Mr. Rogers: We made a hundred programs for EEN, the Eastern Educational Network, and then when the money ran out, people in Boston and Pittsburgh and Chicago all came to the fore and said we’ve got to have more of this neighborhood expression of care. And this is what — This is what I give. I give an expression of care every day to each child, to help him realize that he is unique. I end the program by saying, “You’ve made this day a special day, by just your being you. There’s no person in the whole world like you, and I like you, just the way you are.” And I feel that if we in public television can only make it clear that feelings are mentionable and manageable, we will have done a great service for mental health. I think that it’s much more dramatic that two men could be working out their feelings of anger — much more dramatic than showing something of gunfire. I’m constantly concerned about what our children are seeing, and for 15 years I have tried in this country and Canada, to present what I feel is a meaningful expression of care.

Senator Pastore: Do you narrate it?

Mr. Rogers: I’m the host, yes. And I do all the puppets and I write all the music, and I write all the scripts —

Senator Pastore: Well, I’m supposed to be a pretty tough guy, and this is the first time I’ve had goose bumps for the last two days.

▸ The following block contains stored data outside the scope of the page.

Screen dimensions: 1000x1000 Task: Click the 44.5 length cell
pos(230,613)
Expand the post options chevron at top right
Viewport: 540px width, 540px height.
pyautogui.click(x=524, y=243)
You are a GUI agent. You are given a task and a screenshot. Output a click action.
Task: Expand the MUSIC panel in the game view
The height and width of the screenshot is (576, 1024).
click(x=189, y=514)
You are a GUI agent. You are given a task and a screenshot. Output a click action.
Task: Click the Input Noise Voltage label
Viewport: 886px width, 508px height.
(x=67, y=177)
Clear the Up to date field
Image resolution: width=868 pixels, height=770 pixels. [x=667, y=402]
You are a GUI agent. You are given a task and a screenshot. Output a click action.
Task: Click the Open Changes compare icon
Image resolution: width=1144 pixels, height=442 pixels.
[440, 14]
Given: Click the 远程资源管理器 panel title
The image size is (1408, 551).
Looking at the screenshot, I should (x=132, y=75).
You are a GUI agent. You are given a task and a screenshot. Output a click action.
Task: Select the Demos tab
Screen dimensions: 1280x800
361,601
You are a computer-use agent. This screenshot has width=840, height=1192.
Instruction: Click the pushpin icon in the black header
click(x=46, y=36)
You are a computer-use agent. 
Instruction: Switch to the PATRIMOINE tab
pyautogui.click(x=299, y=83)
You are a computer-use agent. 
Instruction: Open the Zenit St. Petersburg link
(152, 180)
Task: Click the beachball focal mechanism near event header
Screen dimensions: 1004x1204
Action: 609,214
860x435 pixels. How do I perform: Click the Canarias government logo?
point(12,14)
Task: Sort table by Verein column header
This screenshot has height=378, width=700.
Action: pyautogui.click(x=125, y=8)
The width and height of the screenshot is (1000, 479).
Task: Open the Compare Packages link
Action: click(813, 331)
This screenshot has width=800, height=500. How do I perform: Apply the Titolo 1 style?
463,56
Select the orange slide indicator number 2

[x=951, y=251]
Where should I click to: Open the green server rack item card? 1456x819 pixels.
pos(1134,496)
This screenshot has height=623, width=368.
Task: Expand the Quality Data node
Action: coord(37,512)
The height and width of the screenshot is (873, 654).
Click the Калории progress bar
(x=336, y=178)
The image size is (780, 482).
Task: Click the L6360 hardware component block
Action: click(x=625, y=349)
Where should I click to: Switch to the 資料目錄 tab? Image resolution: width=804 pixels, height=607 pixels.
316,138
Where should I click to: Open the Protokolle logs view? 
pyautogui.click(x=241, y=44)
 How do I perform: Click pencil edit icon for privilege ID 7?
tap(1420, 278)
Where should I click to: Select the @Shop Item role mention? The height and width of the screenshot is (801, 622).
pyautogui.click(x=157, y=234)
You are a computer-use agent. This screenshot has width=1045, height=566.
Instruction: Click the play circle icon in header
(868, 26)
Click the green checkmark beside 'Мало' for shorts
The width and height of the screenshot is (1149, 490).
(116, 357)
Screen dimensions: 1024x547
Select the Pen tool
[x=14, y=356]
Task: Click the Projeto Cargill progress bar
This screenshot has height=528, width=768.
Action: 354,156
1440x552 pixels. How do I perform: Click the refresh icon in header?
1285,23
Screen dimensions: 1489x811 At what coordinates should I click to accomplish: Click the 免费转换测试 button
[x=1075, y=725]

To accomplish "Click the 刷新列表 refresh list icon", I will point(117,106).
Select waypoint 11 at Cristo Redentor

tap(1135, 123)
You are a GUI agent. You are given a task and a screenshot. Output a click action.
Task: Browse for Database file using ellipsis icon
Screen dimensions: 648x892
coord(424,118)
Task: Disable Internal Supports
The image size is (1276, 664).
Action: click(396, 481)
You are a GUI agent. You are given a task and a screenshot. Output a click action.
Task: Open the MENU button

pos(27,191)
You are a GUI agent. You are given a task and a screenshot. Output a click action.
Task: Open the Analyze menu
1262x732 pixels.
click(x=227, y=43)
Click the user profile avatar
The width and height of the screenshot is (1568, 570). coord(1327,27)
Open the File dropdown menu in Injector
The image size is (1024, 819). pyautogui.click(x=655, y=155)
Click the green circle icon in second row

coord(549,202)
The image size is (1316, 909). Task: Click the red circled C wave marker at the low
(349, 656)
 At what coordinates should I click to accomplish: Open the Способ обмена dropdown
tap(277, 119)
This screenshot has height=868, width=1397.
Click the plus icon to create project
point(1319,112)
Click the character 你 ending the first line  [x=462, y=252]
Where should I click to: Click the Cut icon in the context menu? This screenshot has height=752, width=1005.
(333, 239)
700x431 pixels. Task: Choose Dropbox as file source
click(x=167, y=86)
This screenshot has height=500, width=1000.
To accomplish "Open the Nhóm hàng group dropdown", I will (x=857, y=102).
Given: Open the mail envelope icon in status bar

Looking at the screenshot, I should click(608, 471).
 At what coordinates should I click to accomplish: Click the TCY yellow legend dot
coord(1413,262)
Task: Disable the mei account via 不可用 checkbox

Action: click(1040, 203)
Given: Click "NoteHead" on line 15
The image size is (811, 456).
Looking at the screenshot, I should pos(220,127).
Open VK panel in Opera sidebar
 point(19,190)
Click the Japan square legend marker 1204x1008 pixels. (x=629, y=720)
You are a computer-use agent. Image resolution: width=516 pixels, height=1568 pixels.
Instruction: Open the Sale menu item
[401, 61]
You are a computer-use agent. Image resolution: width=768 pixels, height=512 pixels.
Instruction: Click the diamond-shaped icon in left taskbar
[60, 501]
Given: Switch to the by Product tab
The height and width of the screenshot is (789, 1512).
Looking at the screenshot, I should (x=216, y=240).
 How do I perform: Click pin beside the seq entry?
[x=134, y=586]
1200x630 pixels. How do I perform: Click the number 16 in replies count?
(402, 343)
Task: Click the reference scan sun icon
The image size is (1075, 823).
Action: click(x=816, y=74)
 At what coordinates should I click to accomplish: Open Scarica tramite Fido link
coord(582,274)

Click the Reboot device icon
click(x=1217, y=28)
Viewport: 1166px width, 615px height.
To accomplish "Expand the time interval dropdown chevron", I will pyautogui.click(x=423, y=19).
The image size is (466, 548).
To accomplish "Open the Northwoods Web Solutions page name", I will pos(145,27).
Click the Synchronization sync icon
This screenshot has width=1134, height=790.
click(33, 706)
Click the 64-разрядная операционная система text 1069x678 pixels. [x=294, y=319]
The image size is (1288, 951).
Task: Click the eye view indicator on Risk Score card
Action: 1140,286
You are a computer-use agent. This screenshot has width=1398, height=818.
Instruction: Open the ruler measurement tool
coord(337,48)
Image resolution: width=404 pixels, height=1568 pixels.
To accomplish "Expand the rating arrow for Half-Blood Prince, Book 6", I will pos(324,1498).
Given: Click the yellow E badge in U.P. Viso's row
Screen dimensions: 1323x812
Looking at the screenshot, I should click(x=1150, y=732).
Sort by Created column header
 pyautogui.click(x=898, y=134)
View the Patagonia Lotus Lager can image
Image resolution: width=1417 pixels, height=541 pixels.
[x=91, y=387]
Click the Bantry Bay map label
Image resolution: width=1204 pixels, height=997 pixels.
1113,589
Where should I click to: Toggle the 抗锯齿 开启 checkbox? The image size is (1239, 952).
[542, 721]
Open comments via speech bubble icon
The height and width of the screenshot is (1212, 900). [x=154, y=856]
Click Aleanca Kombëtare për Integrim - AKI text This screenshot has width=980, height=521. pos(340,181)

Mr. Rogers: Well, I’m grateful, not only for your goose bumps, but for your interest in — in our kind of communication. Could I tell you the words of one of the songs, which I feel is very important?

Senator Pastore: Yes.

Mr. Rogers: This has to do with that good feeling of control which I feel that children need to know is there. And it starts out, “What do you do with the mad that you feel?” And that first line came straight from a child. I work with children doing puppets in — in very personal communication with small groups:

What do you do with the mad that you feel? When you feel so mad you could bite. When the whole wide world seems oh so wrong, and nothing you do seems very right. What do you do? Do you punch a bag? Do you pound some clay or some dough? Do you round up friends for a game of tag or see how fast you go? It’s great to be able to stop when you’ve planned the thing that’s wrong. And be able to do something else instead — and think this song —

‘I can stop when I want to. Can stop when I wish. Can stop, stop, stop anytime….And what a good feeling to feel like this! And know that the feeling is really mine. Know that there’s something deep inside that helps us become what we can. For a girl can be someday a lady, and a boy can be someday a man.’

Senator Pastore: I think it’s wonderful. I think it’s wonderful. Looks like you just earned the 20 million dollars.